# WORK TO COMPLETE
The output must be the data, printed exactly as written.

# SOURCE INFORMATION
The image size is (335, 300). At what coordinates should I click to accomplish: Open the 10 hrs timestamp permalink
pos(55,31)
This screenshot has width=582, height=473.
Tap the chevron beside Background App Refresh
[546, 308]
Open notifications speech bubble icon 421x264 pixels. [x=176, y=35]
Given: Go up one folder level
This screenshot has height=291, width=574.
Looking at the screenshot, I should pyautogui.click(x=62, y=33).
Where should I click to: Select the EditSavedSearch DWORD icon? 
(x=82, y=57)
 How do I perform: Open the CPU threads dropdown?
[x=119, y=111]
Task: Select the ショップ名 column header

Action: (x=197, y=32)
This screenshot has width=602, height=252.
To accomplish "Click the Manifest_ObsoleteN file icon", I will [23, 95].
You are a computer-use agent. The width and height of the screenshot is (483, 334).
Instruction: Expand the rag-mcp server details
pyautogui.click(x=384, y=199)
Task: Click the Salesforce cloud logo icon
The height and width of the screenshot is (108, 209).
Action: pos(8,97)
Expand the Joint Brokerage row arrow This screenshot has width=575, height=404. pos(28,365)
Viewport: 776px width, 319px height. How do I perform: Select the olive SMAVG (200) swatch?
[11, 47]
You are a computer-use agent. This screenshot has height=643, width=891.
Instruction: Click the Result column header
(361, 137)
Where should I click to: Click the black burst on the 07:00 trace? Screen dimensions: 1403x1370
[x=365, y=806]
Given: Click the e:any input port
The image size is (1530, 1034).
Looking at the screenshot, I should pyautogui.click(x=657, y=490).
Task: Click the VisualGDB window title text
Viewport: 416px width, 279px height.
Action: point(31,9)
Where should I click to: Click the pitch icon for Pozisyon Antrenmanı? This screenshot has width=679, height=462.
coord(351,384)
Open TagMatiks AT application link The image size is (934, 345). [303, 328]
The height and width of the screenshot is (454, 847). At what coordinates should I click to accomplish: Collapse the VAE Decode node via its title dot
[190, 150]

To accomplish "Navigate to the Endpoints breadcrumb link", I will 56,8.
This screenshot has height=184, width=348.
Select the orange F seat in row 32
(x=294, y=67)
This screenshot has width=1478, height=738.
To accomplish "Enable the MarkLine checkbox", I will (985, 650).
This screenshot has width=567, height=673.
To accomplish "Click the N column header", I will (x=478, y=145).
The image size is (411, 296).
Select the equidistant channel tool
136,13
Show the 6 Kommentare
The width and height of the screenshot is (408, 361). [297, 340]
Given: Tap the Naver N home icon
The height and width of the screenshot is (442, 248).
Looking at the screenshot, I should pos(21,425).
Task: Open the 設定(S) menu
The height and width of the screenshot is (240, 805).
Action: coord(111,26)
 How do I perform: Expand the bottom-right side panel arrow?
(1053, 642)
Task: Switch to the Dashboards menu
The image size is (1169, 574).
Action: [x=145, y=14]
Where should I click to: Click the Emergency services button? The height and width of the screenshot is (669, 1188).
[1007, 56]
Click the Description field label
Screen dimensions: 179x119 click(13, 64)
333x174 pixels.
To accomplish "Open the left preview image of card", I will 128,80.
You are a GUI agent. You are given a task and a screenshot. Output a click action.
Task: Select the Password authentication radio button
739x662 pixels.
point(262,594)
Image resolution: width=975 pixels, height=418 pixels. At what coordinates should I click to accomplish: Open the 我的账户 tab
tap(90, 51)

# SOLUTION TO THIS TASK
The image size is (335, 300). At what coordinates should I click to accomplish: Open the 10 hrs timestamp permalink
pos(55,31)
This screenshot has width=582, height=473.
Tap the chevron beside Background App Refresh
[546, 308]
Open notifications speech bubble icon 421x264 pixels. [x=176, y=35]
Given: Go up one folder level
This screenshot has height=291, width=574.
Looking at the screenshot, I should pyautogui.click(x=62, y=33).
Where should I click to: Select the EditSavedSearch DWORD icon? 
(x=82, y=57)
 How do I perform: Open the CPU threads dropdown?
[x=119, y=111]
Task: Select the ショップ名 column header

Action: (x=197, y=32)
This screenshot has width=602, height=252.
To accomplish "Click the Manifest_ObsoleteN file icon", I will [23, 95].
You are a computer-use agent. The width and height of the screenshot is (483, 334).
Instruction: Expand the rag-mcp server details
pyautogui.click(x=384, y=199)
Task: Click the Salesforce cloud logo icon
The height and width of the screenshot is (108, 209).
Action: pos(8,97)
Expand the Joint Brokerage row arrow This screenshot has width=575, height=404. pos(28,365)
Viewport: 776px width, 319px height. How do I perform: Select the olive SMAVG (200) swatch?
[11, 47]
You are a computer-use agent. This screenshot has height=643, width=891.
Instruction: Click the Result column header
(361, 137)
Where should I click to: Click the black burst on the 07:00 trace? Screen dimensions: 1403x1370
[x=365, y=806]
Given: Click the e:any input port
The image size is (1530, 1034).
Looking at the screenshot, I should pyautogui.click(x=657, y=490).
Task: Click the VisualGDB window title text
Viewport: 416px width, 279px height.
Action: point(31,9)
Where should I click to: Click the pitch icon for Pozisyon Antrenmanı? This screenshot has width=679, height=462.
coord(351,384)
Open TagMatiks AT application link The image size is (934, 345). [303, 328]
The height and width of the screenshot is (454, 847). At what coordinates should I click to accomplish: Collapse the VAE Decode node via its title dot
[190, 150]

To accomplish "Navigate to the Endpoints breadcrumb link", I will 56,8.
This screenshot has height=184, width=348.
Select the orange F seat in row 32
(x=294, y=67)
This screenshot has width=1478, height=738.
To accomplish "Enable the MarkLine checkbox", I will (985, 650).
This screenshot has width=567, height=673.
To accomplish "Click the N column header", I will (x=478, y=145).
The image size is (411, 296).
Select the equidistant channel tool
136,13
Show the 6 Kommentare
The width and height of the screenshot is (408, 361). [297, 340]
Given: Tap the Naver N home icon
The height and width of the screenshot is (442, 248).
Looking at the screenshot, I should pos(21,425).
Task: Open the 設定(S) menu
The height and width of the screenshot is (240, 805).
Action: coord(111,26)
 How do I perform: Expand the bottom-right side panel arrow?
(1053, 642)
Task: Switch to the Dashboards menu
The image size is (1169, 574).
Action: [x=145, y=14]
Where should I click to: Click the Emergency services button? The height and width of the screenshot is (669, 1188).
[1007, 56]
Click the Description field label
Screen dimensions: 179x119 click(13, 64)
333x174 pixels.
To accomplish "Open the left preview image of card", I will 128,80.
You are a GUI agent. You are given a task and a screenshot. Output a click action.
Task: Select the Password authentication radio button
739x662 pixels.
point(262,594)
Image resolution: width=975 pixels, height=418 pixels. At what coordinates should I click to accomplish: Open the 我的账户 tab
tap(90, 51)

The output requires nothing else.